It uses the xxh3 algorithm to calculate the hash of each file and it respects .gitignore files, thanks to the ignore crate.

hashdir dir

Is roughly equivalent to this bash one-liner, minus the .gitignore support:

find dir -type f -print0 | sort -z | xargs -0 sha1sum | sha1sum

Why would you want to do this?

It can be useful to cache expensive operations when code hasn't changed. For example, you could use this to cache test runs in a monorepo when other parts of the codebase change.

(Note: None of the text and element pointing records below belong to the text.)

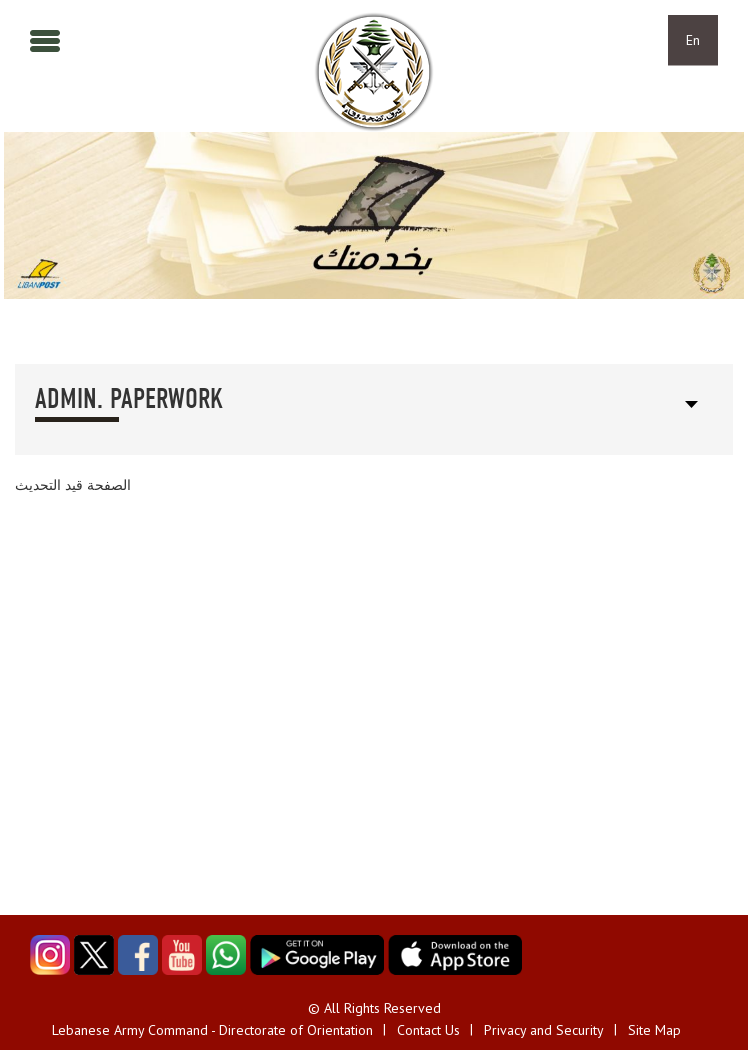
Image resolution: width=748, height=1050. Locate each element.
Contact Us (428, 1030)
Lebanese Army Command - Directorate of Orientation (212, 1030)
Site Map (654, 1030)
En (693, 40)
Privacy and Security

Imagine you have a situation like the following:

gitGraph
    commit
    commit
    branch feat/a
    branch feat/b
    checkout feat/a
    commit
    checkout feat/b
    commit
    checkout main
    merge feat/a
    checkout feat/b
    merge main
    checkout main
    merge feat/b
    commit
    commit
Loading

You have a main branch and two feature branches feat/a and feat/b. feat/a and feat/b operate on different parts of the codebase, so they can't possibly generate conflicts.

You merge feat/a into main and then rebase or merge feat/b on top of main. At this point your CI will run again, even though the code in feat/b hasn't changed.

If you had a test report that matches the hash of the code in feat/b you could skip running the tests again if the hash hasn't changed.

In a rudimentary way, this is similar to what nx and turbo do in the JavaScript ecosystem.